DEINE AUFGABE:
Schreib den Text über den Film „Snowpiercer“ unten vollständig und Wort für Wort noch einmal ab.

VORLIEGENDER TEXT:
Nach diesem langen Schmankerl für den Actionfan ändert sich die Optik des Filmes extrem: Die Heldenparty um Curtis dringt nun weiter gen Zugspitze vor und erschließt sich immer dekadenter werdende Waggonwelten. Da gibt es einen Saunawaggon, einen mit einer Badelandschaft, den Schulwaggon, einen Wasserbassin- waggon und einen, in dem ein wilder Rave steigt. Die optische Umsetzung passt sich dem an, wird farbiger, überdrehter, skurriler, nur die eigentliche Handlung, die bleibt bedrückend düster und findet ihren Höhepunkt in den beiden langen Dialogsequenzen vor dem großen Showdown. In diesen Szenen darf Chris Evans („Captain America 2: The Return of the First Avenger“) seine bislang beste schauspielerische Leistung überhaupt abrufen und wird „Snowpiercer“ mit einem Schlag so richtig schön komplex. Spätestens hier strampelt er sich dann auch beherzt von den großen Genrevorbildern frei und generiert mit Leichtigkeit einige nachhaltig in Erinnerung bleibende Momente.

VORLIEGENDE LISTE:

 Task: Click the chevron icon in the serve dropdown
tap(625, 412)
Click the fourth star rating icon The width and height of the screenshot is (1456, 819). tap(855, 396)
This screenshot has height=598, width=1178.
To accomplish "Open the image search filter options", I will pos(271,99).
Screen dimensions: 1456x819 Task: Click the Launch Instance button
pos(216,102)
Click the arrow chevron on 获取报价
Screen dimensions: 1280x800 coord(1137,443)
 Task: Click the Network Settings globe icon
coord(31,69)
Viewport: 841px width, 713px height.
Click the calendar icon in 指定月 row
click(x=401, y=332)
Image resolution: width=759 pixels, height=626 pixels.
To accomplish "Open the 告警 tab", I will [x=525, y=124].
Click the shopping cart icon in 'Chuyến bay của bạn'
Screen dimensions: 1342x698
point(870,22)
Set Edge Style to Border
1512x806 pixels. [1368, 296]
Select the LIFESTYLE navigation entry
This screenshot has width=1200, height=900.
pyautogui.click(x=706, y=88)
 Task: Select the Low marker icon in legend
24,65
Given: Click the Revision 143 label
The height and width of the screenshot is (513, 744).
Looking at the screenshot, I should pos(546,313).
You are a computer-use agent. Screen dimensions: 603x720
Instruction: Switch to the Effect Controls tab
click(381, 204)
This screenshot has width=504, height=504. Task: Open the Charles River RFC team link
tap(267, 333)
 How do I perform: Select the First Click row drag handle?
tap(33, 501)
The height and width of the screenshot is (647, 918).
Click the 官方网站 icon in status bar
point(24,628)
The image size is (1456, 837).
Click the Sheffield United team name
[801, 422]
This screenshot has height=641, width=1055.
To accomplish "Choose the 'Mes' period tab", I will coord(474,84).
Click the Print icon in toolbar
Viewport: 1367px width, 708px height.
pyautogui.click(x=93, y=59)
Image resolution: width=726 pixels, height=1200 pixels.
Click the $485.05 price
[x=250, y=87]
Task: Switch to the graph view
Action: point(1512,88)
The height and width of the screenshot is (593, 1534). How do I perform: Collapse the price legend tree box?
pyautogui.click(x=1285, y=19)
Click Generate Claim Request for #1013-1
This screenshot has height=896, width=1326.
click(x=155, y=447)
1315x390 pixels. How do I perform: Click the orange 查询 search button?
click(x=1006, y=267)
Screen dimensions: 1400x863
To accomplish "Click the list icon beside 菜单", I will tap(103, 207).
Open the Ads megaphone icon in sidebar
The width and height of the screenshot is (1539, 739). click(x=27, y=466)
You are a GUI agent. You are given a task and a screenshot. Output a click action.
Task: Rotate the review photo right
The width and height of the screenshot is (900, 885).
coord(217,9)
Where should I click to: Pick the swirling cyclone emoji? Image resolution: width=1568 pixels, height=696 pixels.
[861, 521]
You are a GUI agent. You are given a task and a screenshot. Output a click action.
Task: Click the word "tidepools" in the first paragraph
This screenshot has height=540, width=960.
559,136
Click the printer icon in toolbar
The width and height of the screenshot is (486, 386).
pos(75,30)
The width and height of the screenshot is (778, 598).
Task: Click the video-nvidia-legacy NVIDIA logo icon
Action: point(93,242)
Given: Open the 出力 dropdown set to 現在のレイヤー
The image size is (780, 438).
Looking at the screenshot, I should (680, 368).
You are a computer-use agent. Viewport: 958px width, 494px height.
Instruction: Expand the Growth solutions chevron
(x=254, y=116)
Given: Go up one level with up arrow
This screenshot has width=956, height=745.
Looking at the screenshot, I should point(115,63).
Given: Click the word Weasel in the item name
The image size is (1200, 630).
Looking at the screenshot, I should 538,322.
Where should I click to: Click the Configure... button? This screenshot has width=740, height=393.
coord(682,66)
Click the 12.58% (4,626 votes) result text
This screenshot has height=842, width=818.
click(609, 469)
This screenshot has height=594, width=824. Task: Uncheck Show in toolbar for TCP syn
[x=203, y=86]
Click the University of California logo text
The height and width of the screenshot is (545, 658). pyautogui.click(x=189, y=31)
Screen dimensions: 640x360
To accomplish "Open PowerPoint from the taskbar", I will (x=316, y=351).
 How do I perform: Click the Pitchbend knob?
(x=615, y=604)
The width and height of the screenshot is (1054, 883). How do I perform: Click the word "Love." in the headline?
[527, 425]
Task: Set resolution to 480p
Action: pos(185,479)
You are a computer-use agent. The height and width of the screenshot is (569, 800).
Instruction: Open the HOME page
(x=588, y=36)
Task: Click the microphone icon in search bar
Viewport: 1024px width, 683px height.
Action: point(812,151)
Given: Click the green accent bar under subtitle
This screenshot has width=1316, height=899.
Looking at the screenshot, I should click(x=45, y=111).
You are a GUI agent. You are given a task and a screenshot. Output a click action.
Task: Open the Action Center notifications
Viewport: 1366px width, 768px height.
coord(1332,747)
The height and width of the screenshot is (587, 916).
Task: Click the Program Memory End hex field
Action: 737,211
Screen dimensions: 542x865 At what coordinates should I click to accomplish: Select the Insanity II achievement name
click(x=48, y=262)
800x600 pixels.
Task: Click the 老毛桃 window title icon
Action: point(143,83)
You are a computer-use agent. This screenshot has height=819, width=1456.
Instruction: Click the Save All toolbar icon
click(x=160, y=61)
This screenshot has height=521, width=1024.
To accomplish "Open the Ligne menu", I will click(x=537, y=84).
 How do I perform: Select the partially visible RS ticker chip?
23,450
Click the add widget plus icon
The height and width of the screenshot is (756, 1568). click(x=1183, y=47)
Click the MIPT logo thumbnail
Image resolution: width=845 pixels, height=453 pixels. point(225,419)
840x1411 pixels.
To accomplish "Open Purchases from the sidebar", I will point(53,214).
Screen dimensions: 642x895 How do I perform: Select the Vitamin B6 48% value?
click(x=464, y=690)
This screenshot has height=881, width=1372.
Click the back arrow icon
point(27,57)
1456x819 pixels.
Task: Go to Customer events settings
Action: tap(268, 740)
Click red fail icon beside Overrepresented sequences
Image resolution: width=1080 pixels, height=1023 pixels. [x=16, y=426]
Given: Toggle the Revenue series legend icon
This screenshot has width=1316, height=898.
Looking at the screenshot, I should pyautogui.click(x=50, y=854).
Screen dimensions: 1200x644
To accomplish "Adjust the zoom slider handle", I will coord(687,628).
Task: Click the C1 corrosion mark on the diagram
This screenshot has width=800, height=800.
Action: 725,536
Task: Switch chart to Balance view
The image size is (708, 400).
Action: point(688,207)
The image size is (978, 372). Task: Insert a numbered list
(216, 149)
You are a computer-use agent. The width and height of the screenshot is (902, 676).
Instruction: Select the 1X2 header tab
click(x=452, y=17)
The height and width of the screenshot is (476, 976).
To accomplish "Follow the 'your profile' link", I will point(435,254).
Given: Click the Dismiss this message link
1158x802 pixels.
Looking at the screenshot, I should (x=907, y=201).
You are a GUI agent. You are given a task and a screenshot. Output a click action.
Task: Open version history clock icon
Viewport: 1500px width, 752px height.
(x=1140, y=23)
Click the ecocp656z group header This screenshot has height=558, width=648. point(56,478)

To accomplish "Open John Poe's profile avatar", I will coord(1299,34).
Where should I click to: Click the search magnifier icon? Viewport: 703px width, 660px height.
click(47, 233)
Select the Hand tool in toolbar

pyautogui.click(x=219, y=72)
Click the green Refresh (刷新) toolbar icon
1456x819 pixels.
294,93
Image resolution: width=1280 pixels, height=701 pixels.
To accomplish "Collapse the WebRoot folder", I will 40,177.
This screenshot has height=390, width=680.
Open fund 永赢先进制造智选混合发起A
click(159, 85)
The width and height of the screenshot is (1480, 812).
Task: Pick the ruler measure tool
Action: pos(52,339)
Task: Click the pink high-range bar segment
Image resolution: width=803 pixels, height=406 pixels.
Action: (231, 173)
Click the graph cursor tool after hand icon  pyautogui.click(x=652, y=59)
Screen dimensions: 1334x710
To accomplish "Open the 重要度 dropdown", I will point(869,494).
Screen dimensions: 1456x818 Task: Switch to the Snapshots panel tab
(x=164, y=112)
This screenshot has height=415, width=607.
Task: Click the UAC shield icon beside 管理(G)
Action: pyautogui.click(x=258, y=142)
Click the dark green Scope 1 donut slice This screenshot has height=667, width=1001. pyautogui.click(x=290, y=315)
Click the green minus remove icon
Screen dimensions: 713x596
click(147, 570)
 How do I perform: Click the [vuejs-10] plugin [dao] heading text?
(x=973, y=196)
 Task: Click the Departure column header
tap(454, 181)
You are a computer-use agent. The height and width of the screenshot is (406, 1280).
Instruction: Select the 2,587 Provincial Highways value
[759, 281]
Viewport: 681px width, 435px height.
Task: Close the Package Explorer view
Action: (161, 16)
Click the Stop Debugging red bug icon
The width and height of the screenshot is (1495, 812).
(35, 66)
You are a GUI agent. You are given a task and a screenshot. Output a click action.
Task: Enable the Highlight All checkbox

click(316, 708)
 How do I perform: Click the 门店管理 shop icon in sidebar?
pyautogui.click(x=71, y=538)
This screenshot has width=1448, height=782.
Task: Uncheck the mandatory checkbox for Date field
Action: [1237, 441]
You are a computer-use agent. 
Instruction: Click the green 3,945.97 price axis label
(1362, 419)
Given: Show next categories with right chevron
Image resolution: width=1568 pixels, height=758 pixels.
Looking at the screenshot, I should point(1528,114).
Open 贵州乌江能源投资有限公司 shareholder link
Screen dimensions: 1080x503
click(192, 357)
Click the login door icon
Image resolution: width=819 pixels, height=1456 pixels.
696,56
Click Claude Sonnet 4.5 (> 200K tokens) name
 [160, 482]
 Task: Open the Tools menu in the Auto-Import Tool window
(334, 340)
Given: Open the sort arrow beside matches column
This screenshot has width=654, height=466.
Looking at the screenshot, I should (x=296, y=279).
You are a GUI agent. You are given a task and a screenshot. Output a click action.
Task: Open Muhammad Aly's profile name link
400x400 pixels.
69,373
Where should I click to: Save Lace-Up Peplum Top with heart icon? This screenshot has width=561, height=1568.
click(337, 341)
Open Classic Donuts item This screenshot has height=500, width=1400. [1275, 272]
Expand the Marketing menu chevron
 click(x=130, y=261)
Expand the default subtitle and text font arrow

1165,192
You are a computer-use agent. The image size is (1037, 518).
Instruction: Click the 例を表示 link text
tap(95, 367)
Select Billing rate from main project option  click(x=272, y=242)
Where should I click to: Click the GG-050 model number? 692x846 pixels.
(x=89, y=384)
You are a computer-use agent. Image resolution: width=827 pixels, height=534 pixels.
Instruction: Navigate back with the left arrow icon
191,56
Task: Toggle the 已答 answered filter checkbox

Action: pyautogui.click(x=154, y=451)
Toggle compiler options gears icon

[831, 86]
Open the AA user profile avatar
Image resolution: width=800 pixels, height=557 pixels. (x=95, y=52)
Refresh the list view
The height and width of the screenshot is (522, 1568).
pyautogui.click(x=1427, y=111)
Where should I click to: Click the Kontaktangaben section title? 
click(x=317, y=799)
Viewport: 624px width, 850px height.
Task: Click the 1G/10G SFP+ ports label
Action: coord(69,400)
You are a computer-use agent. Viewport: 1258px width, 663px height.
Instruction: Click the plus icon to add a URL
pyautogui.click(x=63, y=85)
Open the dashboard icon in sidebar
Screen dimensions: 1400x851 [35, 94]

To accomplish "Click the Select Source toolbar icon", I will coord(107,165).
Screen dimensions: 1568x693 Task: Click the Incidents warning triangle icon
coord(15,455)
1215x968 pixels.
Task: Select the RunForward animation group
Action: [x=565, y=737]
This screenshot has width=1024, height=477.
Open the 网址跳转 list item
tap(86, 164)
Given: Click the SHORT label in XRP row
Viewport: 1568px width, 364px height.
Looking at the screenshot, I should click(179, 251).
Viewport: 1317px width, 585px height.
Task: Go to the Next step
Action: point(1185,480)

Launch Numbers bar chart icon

RICHTIGE ANTWORT:
Nach diesem langen Schmankerl für den Actionfan ändert sich die Optik des Filmes extrem: Die Heldenparty um Curtis dringt nun weiter gen Zugspitze vor und erschließt sich immer dekadenter werdende Waggonwelten. Da gibt es einen Saunawaggon, einen mit einer Badelandschaft, den Schulwaggon, einen Wasserbassin- waggon und einen, in dem ein wilder Rave steigt. Die optische Umsetzung passt sich dem an, wird farbiger, überdrehter, skurriler, nur die eigentliche Handlung, die bleibt bedrückend düster und findet ihren Höhepunkt in den beiden langen Dialogsequenzen vor dem großen Showdown. In diesen Szenen darf Chris Evans („Captain America 2: The Return of the First Avenger“) seine bislang beste schauspielerische Leistung überhaupt abrufen und wird „Snowpiercer“ mit einem Schlag so richtig schön komplex. Spätestens hier strampelt er sich dann auch beherzt von den großen Genrevorbildern frei und generiert mit Leichtigkeit einige nachhaltig in Erinnerung bleibende Momente.